◇28◇

70 8 21
                                    

(Yeonjun'dan)

"Bir kaç soru sorsam rahatsız olur musun?" diye sordum. İlk önce izin almalıydım tabi ki. Başını sağa sola salladığında "Annen nerde şuan?" diye sordum.

Çocuğun yüzü düşmüştü, halıyı incelemeye başlamışken "O yakın bir zamanda öldü." dedi. Çok salakça bir sorudan başladığımı hissettim o an.

Çocuğun yüzünü görebilmek için biraz eğildikten sonra "Ben özür dilerim." dedim. Başını tekrar iki yana salladı. Kafasını kaldırdığında dolu gözleri içimi parçaladı sanki.

Soobin hala elimde olan elini ayırıp çocuğun önüne oturdu. Ellerini alıp okşamaya başladı. Çocuk başta şaşırdı sonra tekrar bana döndü. Bunu 'devam edebilirsin' diye algıladığım için devam ettim.
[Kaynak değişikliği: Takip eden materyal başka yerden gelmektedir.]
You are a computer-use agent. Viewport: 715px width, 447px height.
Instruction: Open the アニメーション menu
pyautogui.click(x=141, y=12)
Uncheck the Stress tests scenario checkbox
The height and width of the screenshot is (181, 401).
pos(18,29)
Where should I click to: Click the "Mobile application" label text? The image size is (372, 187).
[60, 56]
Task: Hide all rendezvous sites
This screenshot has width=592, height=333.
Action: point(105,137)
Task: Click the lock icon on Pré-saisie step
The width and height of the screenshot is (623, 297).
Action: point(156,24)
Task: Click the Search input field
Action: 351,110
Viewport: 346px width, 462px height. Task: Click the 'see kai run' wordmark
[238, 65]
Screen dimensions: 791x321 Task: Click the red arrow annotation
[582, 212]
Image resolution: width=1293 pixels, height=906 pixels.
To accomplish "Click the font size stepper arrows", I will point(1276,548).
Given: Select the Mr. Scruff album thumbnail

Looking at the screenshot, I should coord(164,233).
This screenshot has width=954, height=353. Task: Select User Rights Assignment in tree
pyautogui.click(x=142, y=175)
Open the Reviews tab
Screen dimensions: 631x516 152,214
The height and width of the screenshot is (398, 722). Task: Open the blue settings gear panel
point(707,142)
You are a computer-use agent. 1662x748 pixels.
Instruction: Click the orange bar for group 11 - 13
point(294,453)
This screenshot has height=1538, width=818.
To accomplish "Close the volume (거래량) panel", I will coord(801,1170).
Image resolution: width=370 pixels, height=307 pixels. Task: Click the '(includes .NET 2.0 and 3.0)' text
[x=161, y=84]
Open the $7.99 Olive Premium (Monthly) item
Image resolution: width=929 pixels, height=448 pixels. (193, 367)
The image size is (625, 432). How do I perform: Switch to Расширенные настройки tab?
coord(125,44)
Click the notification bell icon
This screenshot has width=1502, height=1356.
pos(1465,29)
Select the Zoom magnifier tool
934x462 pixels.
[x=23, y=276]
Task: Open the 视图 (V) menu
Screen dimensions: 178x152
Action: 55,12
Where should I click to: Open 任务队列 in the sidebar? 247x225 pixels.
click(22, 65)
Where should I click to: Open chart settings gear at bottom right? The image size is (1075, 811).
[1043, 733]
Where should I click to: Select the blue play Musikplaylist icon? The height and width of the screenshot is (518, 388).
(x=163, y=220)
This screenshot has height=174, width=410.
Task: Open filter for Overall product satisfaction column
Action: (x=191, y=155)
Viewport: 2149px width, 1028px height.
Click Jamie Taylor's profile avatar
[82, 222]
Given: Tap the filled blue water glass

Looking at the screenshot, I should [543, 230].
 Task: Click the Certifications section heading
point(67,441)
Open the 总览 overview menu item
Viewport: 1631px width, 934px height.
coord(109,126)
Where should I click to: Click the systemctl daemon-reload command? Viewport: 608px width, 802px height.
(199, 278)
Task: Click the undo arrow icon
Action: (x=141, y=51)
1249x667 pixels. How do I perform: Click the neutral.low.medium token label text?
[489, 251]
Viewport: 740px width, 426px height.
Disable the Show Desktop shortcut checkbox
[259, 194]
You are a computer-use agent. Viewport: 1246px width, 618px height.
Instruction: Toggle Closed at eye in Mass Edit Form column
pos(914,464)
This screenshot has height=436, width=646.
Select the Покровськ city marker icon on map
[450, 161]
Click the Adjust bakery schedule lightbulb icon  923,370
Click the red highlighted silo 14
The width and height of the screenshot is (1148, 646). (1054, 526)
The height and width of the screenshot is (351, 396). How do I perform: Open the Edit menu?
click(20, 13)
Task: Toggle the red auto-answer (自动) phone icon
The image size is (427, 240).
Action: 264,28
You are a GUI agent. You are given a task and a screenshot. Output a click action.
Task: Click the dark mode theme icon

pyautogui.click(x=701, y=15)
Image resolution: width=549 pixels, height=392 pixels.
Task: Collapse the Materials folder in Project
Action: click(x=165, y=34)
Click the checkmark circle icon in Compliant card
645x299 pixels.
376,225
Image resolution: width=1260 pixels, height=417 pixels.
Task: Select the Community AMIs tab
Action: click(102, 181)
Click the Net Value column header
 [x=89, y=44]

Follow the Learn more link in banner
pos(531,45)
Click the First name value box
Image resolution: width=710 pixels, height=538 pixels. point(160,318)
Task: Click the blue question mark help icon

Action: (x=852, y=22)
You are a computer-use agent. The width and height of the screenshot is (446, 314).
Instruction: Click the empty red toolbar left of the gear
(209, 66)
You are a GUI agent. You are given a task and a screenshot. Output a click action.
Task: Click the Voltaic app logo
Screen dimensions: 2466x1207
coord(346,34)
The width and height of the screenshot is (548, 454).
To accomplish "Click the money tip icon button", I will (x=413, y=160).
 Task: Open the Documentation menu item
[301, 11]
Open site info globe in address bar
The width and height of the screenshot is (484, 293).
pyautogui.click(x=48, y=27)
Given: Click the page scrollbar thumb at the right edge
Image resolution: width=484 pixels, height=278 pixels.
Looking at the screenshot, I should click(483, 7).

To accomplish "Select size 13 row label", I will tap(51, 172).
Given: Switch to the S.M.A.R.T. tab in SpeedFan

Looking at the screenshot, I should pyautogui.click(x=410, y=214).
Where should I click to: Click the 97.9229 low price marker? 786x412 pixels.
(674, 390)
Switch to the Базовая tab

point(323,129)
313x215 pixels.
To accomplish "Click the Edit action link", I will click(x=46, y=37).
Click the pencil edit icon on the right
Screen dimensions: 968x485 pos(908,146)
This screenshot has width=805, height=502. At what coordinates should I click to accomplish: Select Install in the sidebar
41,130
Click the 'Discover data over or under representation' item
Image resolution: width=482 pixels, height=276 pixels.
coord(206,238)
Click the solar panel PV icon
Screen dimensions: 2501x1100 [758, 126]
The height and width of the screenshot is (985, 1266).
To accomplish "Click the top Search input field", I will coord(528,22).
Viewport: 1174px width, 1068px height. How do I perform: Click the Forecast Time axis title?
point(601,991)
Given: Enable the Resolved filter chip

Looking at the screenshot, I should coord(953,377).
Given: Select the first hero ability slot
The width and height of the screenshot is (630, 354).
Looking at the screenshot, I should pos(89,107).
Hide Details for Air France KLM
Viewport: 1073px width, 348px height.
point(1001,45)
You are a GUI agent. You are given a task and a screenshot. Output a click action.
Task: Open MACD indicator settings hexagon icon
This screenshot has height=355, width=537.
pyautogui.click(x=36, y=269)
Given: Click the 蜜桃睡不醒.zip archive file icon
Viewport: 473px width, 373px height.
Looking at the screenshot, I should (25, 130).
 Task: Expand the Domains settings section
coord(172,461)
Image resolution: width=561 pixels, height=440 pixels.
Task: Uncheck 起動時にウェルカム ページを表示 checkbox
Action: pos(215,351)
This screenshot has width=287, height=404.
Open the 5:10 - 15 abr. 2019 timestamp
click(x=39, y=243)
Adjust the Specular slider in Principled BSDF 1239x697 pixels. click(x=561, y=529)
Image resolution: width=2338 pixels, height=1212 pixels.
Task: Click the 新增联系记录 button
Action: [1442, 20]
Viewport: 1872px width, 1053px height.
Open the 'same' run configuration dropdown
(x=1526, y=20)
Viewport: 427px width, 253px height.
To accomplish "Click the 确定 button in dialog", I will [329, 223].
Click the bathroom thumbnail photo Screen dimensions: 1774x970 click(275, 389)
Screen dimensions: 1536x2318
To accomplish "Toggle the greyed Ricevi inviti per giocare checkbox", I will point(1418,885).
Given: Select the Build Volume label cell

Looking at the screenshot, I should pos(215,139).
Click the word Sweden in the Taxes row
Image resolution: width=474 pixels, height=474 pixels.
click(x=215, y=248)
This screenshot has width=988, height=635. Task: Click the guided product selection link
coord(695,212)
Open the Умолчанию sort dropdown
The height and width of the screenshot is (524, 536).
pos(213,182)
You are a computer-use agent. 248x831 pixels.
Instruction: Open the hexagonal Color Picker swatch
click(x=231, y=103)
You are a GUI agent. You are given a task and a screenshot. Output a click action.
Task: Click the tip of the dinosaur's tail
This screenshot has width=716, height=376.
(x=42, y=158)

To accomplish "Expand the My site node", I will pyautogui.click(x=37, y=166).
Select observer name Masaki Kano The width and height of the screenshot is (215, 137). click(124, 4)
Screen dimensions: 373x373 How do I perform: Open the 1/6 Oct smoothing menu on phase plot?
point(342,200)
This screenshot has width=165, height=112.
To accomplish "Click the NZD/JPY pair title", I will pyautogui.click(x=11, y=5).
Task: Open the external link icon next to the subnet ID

"Neden burdasın?" diye sordum. "Annem öldükten sonra bize bakan korumalar eşyalarımı toplamamı söyledi. Onları dinlemek zorunda olduğumdan hemen yaptım ve buraya geldik." diye cevapladı.

'Anladım' dercesine kafamı salladım ve "Son bir soru daha az önce çıkan adam seninle ne konuştu?" dedim. En merak ettiğim şeye gelmiştim.

"Çok konuşmadı. Sadece artık burda kalıcağımı söyledi ama bakışları çok korkutucuydu. Beni sevmediğini çok açık belli ediyordu o bakışlar." dedi üzgün görünüyordu.

Soobin'in yanına geçip oturduktan sonra "O bakışlar için özür dilerim. Artık sana sevgiyle bakıcak iki hyung'un var tamam mı?" dedim neşeli olmaya çalışarak.

Heyecanla gözleri kocaman açıldı ve gözyaşlarını silip "Gerçekten mi!" diye sordu. Soobin saçlarını karıştırıp "Gerçekten tabii." diye cevapladı.

Soobin'in çocukları bu kadar sevdiğini asla tahmin edemezdim. Onlara gülümseyerek bakarken aklıma saat geldi. Duvar saatine baktığımda epey bir zaman geçtiğini farkettim.

Tekrar çocuğa dönüp "Bizim şimdi gitmemiz gerekiyor. Yarın bir daha gelicem ve bu sefer sende geliceksin." dedim. Çocuk ile Soobin gülümseyen ve aynı zamanda şaşırmış bir tiple dönmüştü bana.

Çocuk hemen sonrasında başını olumlu anlamda salladı. "Şeyy hyung adınız ne?" diye sordu biraz çekinerek. "Söylemedim değil mi? Ben Yeonjun bu hyungun adı da Soobin. Peki seninki ne?" diye cevapladım çocuğu.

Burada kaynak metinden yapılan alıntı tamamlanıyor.